Although trimming is necessary, it is not always popular with residents.
Franklin said the company is willing to work with its members.
“We try to do what we can to balance the wishes of the property owner with what needs to be done to maintain the right-of-way,” he said. “The tree crews attempted to contact every member in person to discuss the plans for the ROW on their property. If the member was not home, they left door cards with contact information.”
“We are working with the members,” Franklin said. “If anyone is concerned, call the co-op.”
The trimming work — both on the ground and in the air — is contracted out.
“The new company we went with starting this year came to us with the idea of cleaning up some of the canopy with a helicopter,” Franklin said. “The results are fantastic. It’s going to be a staple for us going forward.”
“Jaflo Inc. is the right-of-way maintenance company we hired,” he said. “They, in turn, hired Rotorblade for the aerial trimming.”

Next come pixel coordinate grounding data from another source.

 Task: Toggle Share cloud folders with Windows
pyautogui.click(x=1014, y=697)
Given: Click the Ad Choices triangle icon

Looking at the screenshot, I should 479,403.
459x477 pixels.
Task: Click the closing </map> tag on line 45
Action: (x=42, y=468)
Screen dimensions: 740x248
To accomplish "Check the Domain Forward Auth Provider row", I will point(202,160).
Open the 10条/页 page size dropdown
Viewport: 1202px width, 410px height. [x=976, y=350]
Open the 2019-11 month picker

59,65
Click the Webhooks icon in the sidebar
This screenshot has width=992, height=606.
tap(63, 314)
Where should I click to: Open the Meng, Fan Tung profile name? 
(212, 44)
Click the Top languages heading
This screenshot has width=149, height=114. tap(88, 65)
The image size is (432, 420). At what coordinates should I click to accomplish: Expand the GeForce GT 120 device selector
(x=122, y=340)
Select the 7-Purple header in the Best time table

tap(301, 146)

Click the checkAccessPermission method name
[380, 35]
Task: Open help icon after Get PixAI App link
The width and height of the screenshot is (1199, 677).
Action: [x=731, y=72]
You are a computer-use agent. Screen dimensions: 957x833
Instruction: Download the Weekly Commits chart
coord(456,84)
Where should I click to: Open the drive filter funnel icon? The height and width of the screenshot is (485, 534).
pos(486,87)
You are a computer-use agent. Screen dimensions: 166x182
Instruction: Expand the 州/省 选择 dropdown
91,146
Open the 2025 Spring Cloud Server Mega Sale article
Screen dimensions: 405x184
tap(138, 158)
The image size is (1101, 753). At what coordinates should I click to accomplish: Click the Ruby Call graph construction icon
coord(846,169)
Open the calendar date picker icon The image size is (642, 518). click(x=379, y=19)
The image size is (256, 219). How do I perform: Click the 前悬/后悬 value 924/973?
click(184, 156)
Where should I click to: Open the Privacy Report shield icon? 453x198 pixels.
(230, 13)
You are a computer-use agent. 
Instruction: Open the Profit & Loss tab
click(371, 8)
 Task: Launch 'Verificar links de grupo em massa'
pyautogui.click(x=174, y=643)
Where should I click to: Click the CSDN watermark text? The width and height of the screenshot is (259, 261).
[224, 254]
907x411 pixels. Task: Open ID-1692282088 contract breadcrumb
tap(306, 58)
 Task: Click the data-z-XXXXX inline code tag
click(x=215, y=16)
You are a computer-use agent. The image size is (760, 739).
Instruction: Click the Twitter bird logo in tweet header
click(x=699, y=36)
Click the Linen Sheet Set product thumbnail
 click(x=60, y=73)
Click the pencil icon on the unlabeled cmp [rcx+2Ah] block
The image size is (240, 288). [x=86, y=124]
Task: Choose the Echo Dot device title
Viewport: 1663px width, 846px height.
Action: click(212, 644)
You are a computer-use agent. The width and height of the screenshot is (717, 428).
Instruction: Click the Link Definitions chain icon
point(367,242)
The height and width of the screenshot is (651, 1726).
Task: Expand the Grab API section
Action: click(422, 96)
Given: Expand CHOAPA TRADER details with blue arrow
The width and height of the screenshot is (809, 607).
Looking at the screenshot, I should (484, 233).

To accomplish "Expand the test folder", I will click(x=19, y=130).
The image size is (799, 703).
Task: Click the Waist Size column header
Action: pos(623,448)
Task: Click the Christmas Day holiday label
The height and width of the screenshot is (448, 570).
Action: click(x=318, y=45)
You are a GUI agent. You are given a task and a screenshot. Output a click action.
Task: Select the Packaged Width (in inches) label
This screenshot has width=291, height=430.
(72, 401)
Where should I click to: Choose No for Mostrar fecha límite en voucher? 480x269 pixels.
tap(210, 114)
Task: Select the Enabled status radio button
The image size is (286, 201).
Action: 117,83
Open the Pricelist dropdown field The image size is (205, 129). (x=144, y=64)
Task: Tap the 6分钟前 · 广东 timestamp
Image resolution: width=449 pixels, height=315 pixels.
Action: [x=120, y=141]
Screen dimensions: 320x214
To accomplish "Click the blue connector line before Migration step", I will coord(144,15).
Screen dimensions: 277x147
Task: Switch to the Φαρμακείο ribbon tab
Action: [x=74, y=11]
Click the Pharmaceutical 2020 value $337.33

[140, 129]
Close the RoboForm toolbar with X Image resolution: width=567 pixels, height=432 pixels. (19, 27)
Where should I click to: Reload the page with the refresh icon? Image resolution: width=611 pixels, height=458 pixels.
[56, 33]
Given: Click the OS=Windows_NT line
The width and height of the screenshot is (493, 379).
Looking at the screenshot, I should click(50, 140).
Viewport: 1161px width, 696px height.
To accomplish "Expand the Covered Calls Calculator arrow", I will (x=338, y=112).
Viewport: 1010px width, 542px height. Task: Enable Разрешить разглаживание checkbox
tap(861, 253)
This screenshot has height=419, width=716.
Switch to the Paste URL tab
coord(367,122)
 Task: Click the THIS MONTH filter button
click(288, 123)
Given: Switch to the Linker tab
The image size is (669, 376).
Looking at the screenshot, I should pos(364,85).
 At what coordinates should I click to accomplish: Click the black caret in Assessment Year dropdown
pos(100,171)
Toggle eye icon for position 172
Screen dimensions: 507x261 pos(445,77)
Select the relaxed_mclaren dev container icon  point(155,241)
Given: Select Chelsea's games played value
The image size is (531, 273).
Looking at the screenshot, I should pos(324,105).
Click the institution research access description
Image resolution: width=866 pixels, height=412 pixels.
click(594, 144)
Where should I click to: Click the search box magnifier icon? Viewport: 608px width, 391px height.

The aircraft is only part of the operation, but there are places where it’s easier for the company to do the trimming from above. “They’re working on about 200 miles of line,” he said. “They figure out if it’s more efficient to use a helicopter. A lot of it depends on the terrain.”
The aircraft trails an aerial saw — numerous circular blades attached to a vertical bar that cuts within the company’s right-of-way.
“The cooperative maintains a right-of-way 15 feet on either side of the outmost line,” Franklin said. “So on a single-phase pole — no crossarms — it would be a 30-foot right-of-way. If it was a multi-phase pole with 10-foot cross-arms, it would result in a 40-foot right-of-way.”
There are clean-up crews accompanying the helicopter, Franklin said. “There’s a ground crew that’s cleaning up all the trimmings.”
The helicopter is expected to be working in northern Warren County next week, but it could show up anywhere. Warren Electric covers most of Warren County, and parts of Forest, Erie, Crawford, and Venango counties.
People are welcome to watch the process.
Ground crews will inform anyone who is getting too close to the helicopter’s path for safety.
And Franklin asks that people who notice the process while they are driving pull over if they want to continue watching.